O mais que provável candidato republicano à Presidência dos EUA, Donald Trump, disse na terça-feira que está disposto a falar com o líder da Coreia do Norte, Kim Jong-un, para acabar com o programa nuclear do país comunista.

Em entrevista à agência Reuters, o milionário não deu detalhes sobre o que sugeriria naquela conversa, mas disse estar aberto a negociações com Pyongyang.

 

“Eu falaria com ele. Não tenho nenhum problema em falar com ele”, garantiu Donald Trump.

Questionado sobre se iria incutir bom senso ao líder norte-coreano, Trump arriscou: “Absolutamente”. 

Pressionar a China

O pré-candidato republicano disse também que pressionaria a China, o único grande aliado da Coreia do Norte: "A China pode resolver o problema com um encontro ou com um telefonema”.

“Colocaria imensa pressão sobre a China, porque economicamente temos um tremendo poder sobre a China. As pessoas não têm noção disso”, realçou Donald Trump.

Um jornalista argumentou que a Coreia do Norte tem armas nucleares, mas Trump respondeu que sabe disso e que a China também as tem. 

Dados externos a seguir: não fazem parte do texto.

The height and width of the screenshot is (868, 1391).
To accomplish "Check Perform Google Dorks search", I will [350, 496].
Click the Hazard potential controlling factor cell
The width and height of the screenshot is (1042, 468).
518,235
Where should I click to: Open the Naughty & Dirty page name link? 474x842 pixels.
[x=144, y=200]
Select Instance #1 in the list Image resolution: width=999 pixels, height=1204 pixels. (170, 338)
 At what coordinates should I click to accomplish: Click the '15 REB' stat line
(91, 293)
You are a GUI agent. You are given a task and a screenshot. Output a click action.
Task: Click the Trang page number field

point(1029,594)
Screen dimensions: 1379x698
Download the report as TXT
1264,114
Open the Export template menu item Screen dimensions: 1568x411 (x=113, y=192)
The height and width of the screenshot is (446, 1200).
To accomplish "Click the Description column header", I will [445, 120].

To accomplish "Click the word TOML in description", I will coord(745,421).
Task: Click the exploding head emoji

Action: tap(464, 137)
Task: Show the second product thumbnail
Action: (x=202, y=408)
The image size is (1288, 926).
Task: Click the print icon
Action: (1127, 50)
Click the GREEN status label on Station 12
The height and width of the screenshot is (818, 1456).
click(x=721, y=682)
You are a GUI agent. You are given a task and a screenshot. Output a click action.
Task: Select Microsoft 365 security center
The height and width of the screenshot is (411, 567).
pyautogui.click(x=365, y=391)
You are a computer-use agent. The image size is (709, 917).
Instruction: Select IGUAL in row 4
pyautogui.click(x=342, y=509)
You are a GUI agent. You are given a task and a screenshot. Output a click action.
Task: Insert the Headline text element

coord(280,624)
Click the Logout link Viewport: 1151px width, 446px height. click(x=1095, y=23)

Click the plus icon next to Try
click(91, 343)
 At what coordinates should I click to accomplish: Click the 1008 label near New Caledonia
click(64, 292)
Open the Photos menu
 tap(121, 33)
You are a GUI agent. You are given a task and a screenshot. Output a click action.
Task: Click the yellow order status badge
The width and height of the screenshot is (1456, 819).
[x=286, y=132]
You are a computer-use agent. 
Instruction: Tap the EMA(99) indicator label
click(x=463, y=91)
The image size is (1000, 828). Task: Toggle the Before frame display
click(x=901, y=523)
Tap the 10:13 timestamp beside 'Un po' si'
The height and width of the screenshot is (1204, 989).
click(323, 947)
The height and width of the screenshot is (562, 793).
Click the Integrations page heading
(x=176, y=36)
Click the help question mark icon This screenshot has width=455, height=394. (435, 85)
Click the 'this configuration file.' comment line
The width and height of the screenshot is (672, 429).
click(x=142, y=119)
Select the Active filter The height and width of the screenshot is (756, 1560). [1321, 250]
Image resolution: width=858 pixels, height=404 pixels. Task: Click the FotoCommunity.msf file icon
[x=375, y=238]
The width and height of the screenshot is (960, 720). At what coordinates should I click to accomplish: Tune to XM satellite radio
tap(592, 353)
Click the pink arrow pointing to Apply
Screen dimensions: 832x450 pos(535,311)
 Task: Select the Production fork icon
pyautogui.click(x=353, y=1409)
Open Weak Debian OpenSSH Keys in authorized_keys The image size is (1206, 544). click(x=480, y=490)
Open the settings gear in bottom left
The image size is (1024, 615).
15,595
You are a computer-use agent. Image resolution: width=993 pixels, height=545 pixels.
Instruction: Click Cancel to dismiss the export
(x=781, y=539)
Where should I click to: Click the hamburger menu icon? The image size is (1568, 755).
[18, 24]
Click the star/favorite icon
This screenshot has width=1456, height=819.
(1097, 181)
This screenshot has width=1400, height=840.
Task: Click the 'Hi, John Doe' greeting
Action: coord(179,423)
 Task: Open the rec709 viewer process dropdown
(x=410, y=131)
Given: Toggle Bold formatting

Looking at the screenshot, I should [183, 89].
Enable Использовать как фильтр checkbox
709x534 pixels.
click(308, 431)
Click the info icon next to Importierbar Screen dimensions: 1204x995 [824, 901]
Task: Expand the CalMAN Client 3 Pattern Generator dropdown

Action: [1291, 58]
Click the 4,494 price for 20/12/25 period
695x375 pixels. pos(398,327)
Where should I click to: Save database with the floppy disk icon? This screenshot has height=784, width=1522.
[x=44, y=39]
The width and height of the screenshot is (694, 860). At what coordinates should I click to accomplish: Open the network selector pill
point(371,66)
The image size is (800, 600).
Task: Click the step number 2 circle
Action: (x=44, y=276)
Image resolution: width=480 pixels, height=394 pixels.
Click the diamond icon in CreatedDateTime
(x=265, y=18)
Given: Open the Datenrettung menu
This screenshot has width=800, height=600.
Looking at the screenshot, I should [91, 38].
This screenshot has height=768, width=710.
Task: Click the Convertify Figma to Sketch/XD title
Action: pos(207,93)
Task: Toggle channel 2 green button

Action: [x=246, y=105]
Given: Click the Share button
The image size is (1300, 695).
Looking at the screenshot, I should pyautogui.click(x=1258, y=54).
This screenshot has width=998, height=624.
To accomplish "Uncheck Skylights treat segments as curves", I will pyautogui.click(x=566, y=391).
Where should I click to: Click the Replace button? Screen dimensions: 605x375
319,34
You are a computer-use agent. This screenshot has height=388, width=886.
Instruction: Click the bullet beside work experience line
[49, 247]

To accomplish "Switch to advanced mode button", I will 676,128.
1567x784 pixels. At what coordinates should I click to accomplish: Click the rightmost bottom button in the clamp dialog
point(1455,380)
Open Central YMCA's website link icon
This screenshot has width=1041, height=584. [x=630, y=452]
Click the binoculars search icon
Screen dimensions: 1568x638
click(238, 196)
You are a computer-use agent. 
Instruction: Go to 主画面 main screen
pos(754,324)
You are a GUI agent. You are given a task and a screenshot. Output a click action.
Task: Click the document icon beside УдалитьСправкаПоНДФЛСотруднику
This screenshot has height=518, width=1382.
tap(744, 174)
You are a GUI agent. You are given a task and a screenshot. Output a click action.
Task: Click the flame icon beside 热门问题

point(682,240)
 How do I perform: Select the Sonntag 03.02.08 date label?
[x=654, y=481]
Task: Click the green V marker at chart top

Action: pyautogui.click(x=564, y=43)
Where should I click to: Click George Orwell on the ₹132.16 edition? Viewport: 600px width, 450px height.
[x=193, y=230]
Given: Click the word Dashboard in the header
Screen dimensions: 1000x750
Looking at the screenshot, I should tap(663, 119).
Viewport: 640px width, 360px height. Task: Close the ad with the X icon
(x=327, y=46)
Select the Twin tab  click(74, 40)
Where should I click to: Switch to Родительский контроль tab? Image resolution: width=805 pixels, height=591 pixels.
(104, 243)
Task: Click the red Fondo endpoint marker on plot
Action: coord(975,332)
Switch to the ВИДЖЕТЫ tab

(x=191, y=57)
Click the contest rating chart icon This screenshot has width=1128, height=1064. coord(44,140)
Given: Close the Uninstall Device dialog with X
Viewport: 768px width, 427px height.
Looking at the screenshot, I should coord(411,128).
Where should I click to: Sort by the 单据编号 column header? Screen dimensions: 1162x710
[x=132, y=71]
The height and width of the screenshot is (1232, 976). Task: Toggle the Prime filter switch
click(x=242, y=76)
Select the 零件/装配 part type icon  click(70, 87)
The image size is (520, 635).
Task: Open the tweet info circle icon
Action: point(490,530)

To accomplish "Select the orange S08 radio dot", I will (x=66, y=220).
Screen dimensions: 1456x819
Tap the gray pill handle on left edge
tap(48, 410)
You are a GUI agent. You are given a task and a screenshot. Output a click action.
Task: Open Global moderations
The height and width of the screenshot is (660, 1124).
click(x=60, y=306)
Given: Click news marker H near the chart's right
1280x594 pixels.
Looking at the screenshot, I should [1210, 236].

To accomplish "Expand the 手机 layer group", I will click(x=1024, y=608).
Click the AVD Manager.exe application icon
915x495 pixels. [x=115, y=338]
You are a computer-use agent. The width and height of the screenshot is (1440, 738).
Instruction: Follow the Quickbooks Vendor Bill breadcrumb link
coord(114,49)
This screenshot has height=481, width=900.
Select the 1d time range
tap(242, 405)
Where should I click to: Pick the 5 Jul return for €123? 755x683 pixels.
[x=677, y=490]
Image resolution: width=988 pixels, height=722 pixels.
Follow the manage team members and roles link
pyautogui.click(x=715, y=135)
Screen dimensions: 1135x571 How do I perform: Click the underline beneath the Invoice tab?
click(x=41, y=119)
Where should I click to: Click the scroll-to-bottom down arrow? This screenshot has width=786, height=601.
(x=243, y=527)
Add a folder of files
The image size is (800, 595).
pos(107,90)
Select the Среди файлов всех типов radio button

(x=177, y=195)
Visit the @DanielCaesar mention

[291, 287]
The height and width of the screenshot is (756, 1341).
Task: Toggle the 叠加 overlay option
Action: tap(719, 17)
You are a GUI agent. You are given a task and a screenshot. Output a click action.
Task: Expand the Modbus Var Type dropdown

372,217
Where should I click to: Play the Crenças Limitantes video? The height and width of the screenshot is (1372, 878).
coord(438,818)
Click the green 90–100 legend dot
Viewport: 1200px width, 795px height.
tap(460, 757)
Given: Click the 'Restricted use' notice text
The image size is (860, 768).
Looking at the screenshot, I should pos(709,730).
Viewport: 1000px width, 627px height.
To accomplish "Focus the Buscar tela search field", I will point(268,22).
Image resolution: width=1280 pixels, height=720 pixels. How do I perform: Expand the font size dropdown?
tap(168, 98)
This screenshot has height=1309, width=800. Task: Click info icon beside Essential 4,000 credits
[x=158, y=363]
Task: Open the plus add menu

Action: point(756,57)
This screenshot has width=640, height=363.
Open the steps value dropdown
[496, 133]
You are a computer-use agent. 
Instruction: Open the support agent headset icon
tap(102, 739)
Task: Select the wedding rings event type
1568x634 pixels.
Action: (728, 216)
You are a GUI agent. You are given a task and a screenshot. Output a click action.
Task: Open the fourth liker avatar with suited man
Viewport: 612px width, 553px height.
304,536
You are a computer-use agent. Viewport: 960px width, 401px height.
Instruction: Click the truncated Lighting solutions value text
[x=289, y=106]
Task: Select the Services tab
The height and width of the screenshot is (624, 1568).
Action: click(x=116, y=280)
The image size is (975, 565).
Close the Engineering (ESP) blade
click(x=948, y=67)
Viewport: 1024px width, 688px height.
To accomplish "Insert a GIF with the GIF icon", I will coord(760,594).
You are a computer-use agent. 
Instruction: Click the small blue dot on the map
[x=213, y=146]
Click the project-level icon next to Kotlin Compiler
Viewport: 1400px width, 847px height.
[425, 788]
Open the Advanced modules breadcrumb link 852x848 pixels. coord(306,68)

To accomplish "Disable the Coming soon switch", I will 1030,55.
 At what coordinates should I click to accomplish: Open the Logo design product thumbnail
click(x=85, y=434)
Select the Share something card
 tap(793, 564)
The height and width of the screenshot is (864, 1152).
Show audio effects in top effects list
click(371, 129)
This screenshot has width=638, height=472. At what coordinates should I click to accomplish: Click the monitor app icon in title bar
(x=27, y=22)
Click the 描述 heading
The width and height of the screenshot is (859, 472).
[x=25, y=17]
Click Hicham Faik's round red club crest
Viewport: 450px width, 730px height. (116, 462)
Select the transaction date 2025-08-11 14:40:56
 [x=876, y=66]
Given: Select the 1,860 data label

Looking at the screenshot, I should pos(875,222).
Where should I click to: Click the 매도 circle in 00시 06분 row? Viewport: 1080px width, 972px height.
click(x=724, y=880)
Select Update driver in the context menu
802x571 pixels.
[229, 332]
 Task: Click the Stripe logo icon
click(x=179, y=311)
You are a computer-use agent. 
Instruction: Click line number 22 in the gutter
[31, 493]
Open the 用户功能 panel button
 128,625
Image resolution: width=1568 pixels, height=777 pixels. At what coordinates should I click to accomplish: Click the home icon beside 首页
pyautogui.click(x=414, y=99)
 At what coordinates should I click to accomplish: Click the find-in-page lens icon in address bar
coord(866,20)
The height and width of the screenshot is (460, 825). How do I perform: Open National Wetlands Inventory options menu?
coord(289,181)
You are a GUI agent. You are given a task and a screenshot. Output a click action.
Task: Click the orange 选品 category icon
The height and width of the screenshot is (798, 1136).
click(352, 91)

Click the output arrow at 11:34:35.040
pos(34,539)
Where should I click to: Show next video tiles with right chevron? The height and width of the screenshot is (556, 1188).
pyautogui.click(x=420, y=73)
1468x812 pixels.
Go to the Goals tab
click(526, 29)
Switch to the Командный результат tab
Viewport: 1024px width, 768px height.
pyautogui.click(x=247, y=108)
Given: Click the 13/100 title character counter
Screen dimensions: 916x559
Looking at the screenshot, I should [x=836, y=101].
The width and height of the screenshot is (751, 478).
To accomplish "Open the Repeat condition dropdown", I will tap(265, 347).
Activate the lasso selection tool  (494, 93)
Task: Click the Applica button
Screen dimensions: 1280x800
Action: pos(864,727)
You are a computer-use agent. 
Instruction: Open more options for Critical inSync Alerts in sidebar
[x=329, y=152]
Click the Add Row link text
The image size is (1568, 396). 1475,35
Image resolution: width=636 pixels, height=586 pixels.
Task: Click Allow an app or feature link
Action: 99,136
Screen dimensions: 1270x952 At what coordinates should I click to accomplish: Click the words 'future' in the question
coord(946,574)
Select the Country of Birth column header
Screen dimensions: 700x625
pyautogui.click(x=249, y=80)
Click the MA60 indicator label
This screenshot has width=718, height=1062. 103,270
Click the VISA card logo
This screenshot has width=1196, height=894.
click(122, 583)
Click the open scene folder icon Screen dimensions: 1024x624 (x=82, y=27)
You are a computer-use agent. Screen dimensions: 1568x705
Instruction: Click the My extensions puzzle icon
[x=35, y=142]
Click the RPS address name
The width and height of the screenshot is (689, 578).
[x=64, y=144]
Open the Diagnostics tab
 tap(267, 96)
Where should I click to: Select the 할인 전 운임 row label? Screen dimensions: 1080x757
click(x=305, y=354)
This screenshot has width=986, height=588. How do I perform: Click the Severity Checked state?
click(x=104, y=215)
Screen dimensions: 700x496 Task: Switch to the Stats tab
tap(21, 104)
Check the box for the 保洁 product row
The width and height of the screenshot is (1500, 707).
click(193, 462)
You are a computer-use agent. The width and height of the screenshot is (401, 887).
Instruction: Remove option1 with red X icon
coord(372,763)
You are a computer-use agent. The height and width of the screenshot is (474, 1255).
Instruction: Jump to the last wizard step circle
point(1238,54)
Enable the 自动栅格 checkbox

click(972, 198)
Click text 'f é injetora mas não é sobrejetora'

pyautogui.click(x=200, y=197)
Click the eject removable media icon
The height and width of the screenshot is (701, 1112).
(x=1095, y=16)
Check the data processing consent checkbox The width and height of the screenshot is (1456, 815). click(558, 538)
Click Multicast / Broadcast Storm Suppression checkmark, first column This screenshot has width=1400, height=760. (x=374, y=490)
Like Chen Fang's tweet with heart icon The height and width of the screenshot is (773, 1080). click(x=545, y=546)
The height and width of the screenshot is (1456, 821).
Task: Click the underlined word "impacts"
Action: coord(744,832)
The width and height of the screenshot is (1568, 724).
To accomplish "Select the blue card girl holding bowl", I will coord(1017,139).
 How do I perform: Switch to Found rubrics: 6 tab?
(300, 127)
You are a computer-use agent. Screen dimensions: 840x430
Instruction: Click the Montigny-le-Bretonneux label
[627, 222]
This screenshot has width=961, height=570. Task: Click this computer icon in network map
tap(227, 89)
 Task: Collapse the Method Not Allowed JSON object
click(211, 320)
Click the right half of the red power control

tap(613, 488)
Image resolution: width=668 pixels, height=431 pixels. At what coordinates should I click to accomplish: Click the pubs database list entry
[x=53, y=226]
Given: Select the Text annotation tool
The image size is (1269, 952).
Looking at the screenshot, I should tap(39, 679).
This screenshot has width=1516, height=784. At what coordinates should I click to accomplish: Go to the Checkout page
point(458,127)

Os primeiros testes nucleares da Coreia do Norte realizaram-se em 2006, contra tratados internacionais, e desde aí o regime de Pyongyang tem feito repetidas ameaças de ataques contra a Coreia do Sul e os Estados Unidos.

A disposição de Donald Trump contrasta com a atual política de Barack Obama de isolar o ditador da Coreia do Norte. O Presidente dos EUA deixou a tarefa de lidar com Kim Jong-un para diplomatas do país com experiência nesse tipo de temas.

Kim Jong-un, líder da Coreia do Norte

A missão permanente da Coreia do Norte para as Nações Unidas não fez, até ao momento, qualquer comentário sobre as declarações do Donald Trump.

Trump foi mais cuidadoso nas suas apreciações sobre o Presidente da Federação Russa, Vladimir Putin, líder muitas vezes elogiado pelo muito provável candidato republicano.

“O facto de que tenha falado bem de mim não será uma vantagem numa negociação. De facto, não o ajudará em nada”, afirmou Trump, que disse desaprovar a ação militar do Presidente russo na Ucrânia.

Já em relação ao primeiro-ministro britânico, David Cameron, Donald Trump sublinhou que tem "imensos problemas", mas “tem a certeza de que iria ter uma boa relação com ele”.

As declarações de Trump à agência Reuters surgem depois de ter dito ao canal privado britânico ITV que seria muito improvável manter uma boa relação com David Cameron, depois de o primeiro-Ministro britânico o ter criticado pela proposta de banir temporariamente todos os muçulmanos dos Estados Unidos.

Críticas imediatas dos democratas

As declarações de Donald Trump provocaram críticas imediatas no lado democrata. Um dos conselheiros de Hillary Clinton, favorita na corrida à nomeação democrata paras as presidenciais dos EUA mostrou-se surpreendido com as mais recentes tomadas de posição de Donald Trump.

“Deixem-me ser claro: Donald Trump insulta o líder do país que é o nosso maior aliado e depois vira-se e diz que gostaria muito de falar com Kim Jong-un?”, questionou Jake Sullivan.

“Trump parece ter uma bizarra fixação com estrangeiros poderosos como Putin e Kim. Mas a sua abordagem à política externa não faz qualquer sentido”, disse ainda o conselheiro de política externa de Hillary Clinton.

Donald Trump garantiu ainda que na sua agenda enquanto Presidente estaria a intenção de renegociar o acordo sobre o clima, conseguido por 195 países em Paris, e que considera ter sido injusto para os EUA.

O pré-candidato republicano revelou ainda ter a intenção de pôr fim à regulamentação financeira, colocada em vigor depois da crise financeira de 2007e 2008, no sentido de tentar reduzir os riscos do sistema financeiro norte-americano.